━━━━━ PAGE EXCERPT ━━━━━
The climb is very steep; rising nearly from sea level in Lions Bay, to over 1280 meters. The Two Lions tower over the North Shore mountains, with views extending all the way to the US. Mount Washington is visible from the peak on a clear day to the south. The Two Lions offer a challenging hike, and is only 45 minutes driving from the downtown core.
This hike attracts many weekend hikers, but if you’re up for an intense cardio and leg burn, this is the climb for you!
Starting in Vancouver make your way along highway 1, until Horseshoe Bay where it splits into highway 99 heading north. Take the Sea-to Sky highway until you reach the town of Lions Bay. You will see signage only 15 minutes outside Horseshoe Bay.
The trail leading up to the Lions can be difficult to find. Look for a small parking lot at the end of Sunset Drive. Parking is a challenge- especially during the peak months of July and August. So get a spot early.
Leaving the parking lot, you almost immediately find yourself on a steep gravel trail that leads around a water treatment area of West Vancouver. Continue on, and the trail turns from a wide gravel logging road to a small gravel pathway, that continues up the side of the mountain. Footing can be a challenge here, I advise wearing solid gripping hiking shoes as there’s a lot of loose gravel and debris.
Water is really lacking on this climb. You will pass a small stream roughly an hour into the hike, I definitely advise filling up if you have limited water at this point, since it’s the last chance you will have until you make the return trip. I recommend carrying a hydration system such as this one from Amazon.
Making your way further up the
mountain, after roughly 1.5 hours, the trail will reach a plateau. From here you will be able to view the back of Cypress Mountain. The twin peaks of the lions will be visible to the south, directly in front of you. This is a good chance to change out clothing or footwear if you have brought it. The terrain changes dramatically from a dense forest, to a very barren rock scramble. At this point, depending on the time of day, you will not need layers of clothing. The sun can get very hot as you make your ascent on the west side of peak 1.
The rock scramble changes in severity. At the mid-way point, you will be required to traverse very large boulders that have fallen down the side of the mountain. While they can be visually daunting, the task is very straight forward and provides you very good footing for a speedy descent on the way back. Once you have accomplished this section of the climb, the trail head will appear, and you will reach the crest located in between the two peaks. The view from here is stellar on a clear day, with Lynn Valley watershed and north Vancouver to the southeast, and a spectacular panorama view of Howe Sound and the Gulf Islands to the northwest. Take you time to recover post rock scramble and make your final ascent to the north, on top of peak 2.
━━━━━ EXCERPTED RECORDS ━━━━━
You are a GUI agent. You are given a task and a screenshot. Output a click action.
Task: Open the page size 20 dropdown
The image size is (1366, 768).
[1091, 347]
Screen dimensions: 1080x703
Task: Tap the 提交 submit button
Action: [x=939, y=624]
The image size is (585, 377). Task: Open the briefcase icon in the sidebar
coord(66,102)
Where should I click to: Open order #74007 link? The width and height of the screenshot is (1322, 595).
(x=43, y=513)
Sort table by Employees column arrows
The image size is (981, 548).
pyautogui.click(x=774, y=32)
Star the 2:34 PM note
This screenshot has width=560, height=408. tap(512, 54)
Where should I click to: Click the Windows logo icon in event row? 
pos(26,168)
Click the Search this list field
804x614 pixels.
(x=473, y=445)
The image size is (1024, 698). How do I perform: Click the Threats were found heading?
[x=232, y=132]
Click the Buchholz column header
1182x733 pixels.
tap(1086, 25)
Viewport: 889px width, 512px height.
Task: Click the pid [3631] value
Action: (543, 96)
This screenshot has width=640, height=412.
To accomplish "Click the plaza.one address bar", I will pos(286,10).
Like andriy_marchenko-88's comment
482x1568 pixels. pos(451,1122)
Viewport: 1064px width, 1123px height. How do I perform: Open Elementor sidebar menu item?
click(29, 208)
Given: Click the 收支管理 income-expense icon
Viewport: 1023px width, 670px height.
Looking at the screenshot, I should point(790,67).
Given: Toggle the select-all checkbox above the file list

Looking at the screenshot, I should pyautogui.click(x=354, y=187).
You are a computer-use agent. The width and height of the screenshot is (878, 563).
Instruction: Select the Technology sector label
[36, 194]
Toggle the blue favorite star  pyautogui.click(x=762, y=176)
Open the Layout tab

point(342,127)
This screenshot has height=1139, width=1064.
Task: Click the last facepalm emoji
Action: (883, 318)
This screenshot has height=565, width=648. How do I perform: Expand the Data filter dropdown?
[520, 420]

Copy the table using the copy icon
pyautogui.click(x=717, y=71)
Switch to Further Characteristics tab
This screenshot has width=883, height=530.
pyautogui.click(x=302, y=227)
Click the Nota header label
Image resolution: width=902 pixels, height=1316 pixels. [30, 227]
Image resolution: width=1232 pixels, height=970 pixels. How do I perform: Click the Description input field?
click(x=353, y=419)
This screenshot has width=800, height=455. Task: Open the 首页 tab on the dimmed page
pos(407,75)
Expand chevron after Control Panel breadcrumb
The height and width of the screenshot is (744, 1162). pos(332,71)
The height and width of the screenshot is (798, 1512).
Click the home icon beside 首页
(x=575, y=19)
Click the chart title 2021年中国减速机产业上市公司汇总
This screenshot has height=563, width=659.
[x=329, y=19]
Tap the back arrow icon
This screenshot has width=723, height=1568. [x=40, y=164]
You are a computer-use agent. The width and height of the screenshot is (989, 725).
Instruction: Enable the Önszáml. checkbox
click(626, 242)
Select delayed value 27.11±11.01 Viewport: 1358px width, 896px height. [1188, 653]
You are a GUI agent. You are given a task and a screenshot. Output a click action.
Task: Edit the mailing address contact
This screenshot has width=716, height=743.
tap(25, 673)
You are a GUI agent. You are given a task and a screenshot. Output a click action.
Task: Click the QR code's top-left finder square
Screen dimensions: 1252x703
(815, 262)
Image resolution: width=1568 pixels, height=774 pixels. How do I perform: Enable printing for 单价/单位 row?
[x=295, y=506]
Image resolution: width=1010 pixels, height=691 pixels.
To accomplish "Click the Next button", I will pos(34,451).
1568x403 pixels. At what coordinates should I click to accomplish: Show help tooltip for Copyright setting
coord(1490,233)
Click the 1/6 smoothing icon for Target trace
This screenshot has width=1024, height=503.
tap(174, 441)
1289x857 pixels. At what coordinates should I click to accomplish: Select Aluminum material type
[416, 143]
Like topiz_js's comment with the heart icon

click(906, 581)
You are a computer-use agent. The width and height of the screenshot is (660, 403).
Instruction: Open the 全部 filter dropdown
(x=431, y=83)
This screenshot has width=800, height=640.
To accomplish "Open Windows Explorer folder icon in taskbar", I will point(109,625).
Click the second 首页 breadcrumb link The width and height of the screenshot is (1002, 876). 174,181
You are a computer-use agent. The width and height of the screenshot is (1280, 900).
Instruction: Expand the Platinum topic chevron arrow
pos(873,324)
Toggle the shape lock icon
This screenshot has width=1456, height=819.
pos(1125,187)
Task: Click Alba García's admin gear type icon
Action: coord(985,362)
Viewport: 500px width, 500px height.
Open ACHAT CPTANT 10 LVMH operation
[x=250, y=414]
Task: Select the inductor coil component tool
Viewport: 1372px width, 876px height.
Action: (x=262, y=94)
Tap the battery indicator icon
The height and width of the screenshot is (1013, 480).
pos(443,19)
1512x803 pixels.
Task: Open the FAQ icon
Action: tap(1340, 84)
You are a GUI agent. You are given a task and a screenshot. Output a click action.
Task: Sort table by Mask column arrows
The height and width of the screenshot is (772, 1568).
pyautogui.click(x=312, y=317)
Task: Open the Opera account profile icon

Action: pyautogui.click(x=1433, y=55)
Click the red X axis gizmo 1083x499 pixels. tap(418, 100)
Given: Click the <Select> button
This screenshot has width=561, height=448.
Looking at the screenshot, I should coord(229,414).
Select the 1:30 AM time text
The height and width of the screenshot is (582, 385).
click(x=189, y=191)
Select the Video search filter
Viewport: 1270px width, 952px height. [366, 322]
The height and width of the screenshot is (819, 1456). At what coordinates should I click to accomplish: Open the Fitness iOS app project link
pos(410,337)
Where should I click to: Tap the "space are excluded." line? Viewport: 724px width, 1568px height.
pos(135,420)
━━━━━
OBJECTIVE 1:
Answer these questions using the Lions hike description:
(a) Where is the small parking lot for the trail?
(b) Roughly how long into the hike do you pass a small stream?
(c) The back of which mountain can be seen from the plateau?
OBJECTIVE 2: Continue the Lions hike description from its last sentence onward.
These items have nothing to do with the Lions hike description.

FINAL RESULT 1:
(a) At the end of Sunset Drive.
(b) Roughly an hour.
(c) Cypress Mountain.

FINAL RESULT 2:
Making you way to the top of the peak can be tricky, there’s a lot of loose rock and some very vertical areas. You will need to take it slow, and hand-over-hand a few areas.
You will be required to do a little freestyle rock climbing, as you make your way up the final third. This area can be particular difficult. Weather conditions are important; North Shore Search and Rescue has been called on many occasions to airlift stranded hikers, who didn’t gauge the severity of the climb at this point. Always start early in the morning and come adequately prepared.
Once you reach the peak, the north area of Cypress and Grouse Mountains come into view. As well as a 360-degree view of the aforementioned North Shore and Howe Sound. It is truly breathtaking on a clear day. The real challenge to The Two Lions, is the sheer vertical ascent of the climb. While many other hikes on the South Coast offer a mix of dense forest and rock climbs, The Two Lions really is just a vertical assault up the side of the mountain. You will get a full leg and quad workout, and the descent is almost more challenging, as you work the thigh and calf muscles to the max.
Traversing down will require a fair bit of navigation, as the rock scramble is not clearly marked. Note the route you took on the ascent, and as always, give yourself plenty of daylight to make the return trip.
The Lions is easily accessible from downtown Vancouver, and offers a peak workout, stunning views all within the confines of West Vancouver. Enjoy!